Chicago photographer Eric Werner honored at the DuSable Museum
“He’s always had a humanitarian side. He loves being loved,” Toussaint Werner said of his father, the photographer Eric Werner. This Sunday at the DuSable Museum of African American History, Werner's work will be featured in a fundraising event entitled Chronciles of Black Chicago: A Lifetime Tribute to the Life and Works of Eric Werner. Latoya James, the Membership Manager and Development Assistant at the museum, said that featuring Werner’s work “was just a natural tie in with what we do here.”
Werner has been a photographer in Chicago since the mid-1970s. Born in Riverside, California, he moved to the South Side when he was three years old. His interest in photography started when he was in his teens, and was spurred by reading The Sweet Flypaper of Life by Langston Hughes. Werner was captivated by the photos taken by Roy DeCarvara: “The images represented the African American people with a level of sensitivity that he had never seen at that time,” said his son.
Werner’s burgeoning passion was put on hold, however, when he went off to serve in the Vietnam War. But Toussaint pointed out that “in Vietnam he realized he could die at any moment, and he didn’t want to spend his life doing what he didn’t want to do." So, upon returning to Chicago, Eric Werner began to work as a public relations photographer.
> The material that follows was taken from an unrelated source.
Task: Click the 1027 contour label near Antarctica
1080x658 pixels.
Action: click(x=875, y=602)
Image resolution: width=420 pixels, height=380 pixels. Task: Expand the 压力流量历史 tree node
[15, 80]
At the time, there were very few black photographers making a steady living photographing life in Chicago. Back then, Werner was considered “probably the premiere black photographer in the city,” his son recalls. A large portion of his work documented community movements and organizations, such as Operation PUSH (now know as the Rainbow Push Coalition). He also covered Reverend Jesse Jackson Sr.’s campaign for president, and captured images of music greats such jazz musician Dizzy Gillespie and soul legend James Brown. Toussaint noted that his father’s shot of Brown was far more revealing than the typical one seen of Brown’s cape being draped on his back at the end of a show. “It is definitely a documentation of beauty,” he said.
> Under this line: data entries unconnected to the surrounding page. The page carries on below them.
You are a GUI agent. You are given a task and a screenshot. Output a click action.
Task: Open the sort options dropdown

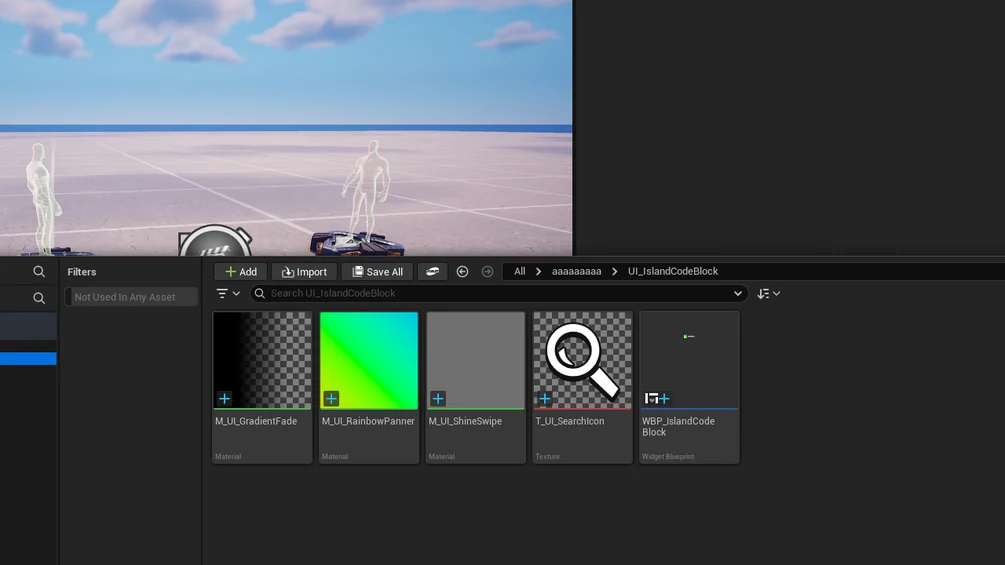coord(768,294)
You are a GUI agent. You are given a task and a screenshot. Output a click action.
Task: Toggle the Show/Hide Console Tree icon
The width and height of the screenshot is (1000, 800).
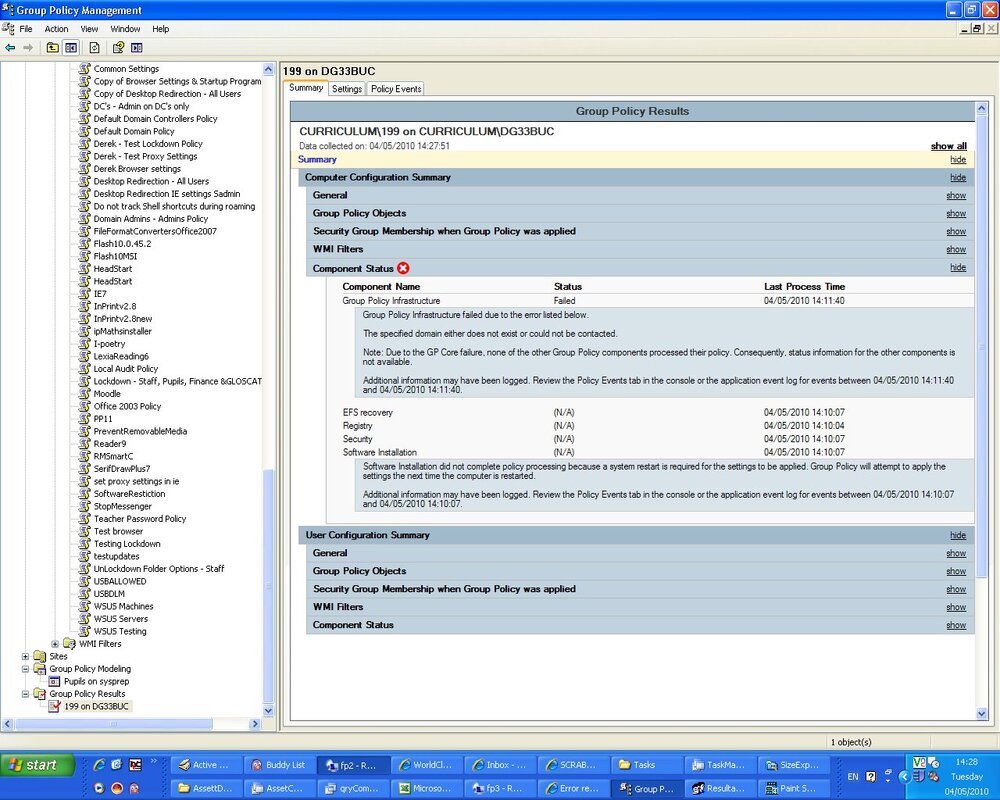click(x=71, y=48)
Werner’s work has remained relatively consistent throughout his life; the wealth of his career has been spent doing public relations photography. “He loved being a documentarian, but he had children to feed,” Toussaint said. “He approached most of those PR events as an artist.”
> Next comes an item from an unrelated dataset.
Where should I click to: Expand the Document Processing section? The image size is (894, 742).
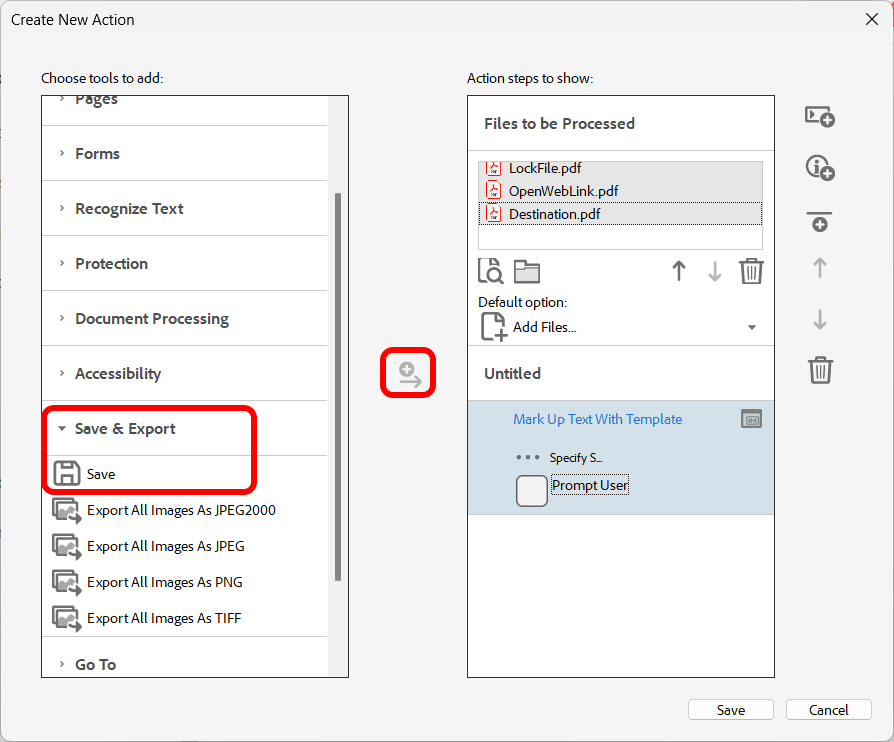point(151,319)
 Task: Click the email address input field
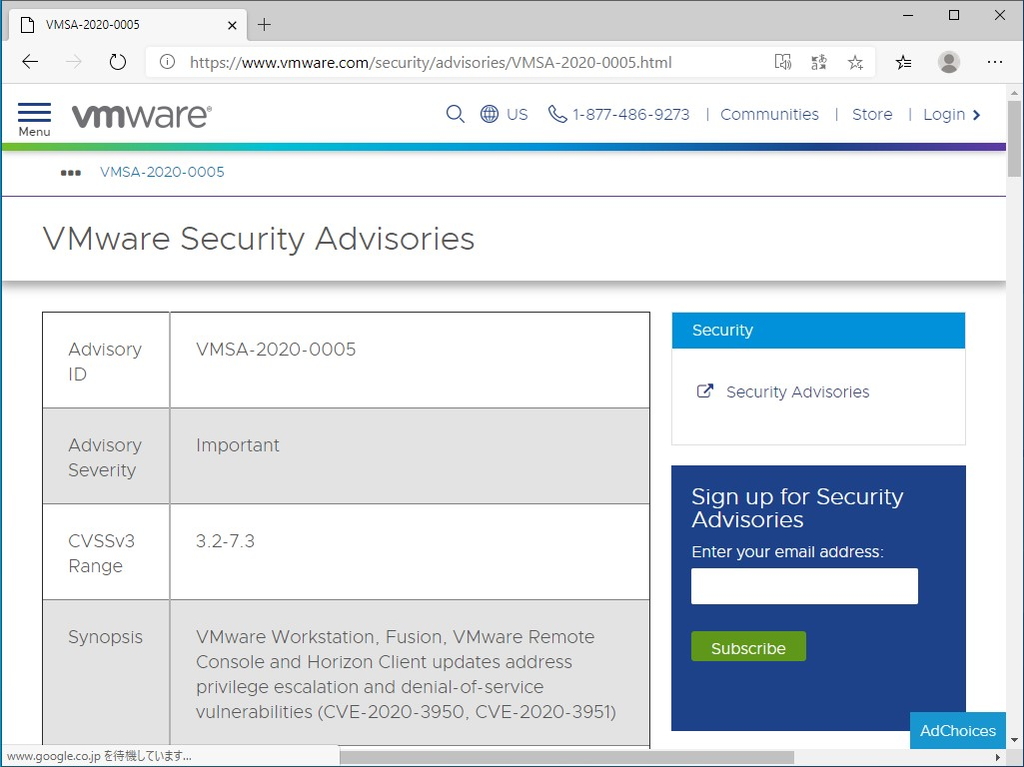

Several years ago, Werner was honored by the HistoryMakers Organization for his body of work. His son spoke of how, when he walked up to get his award, he took his camera and began “to shoot the event as if he was working it, rather than basking in the award.” Werner has remained humble, and though he is living in hospice care at his son’s home, his work in the African-American community still resonates. According to Toussaint, some 700 visitors have come to see him during the month and a half since he has been in hospice. “Everyone from street thugs, to the heads of corporations,” he notes.
“He has been engrained in the movement of the people since I’ve been on this earth," Toussaint remarked. His vast and varied body of work give us a story of Black Chicago that might otherwise have been untold.
Chronicles of Black Chicago: A Lifetime Tribute to the Life and Works of Eric Werner will be at the DuSable Museum this Sunday, April 17, from 3 to 5 pm.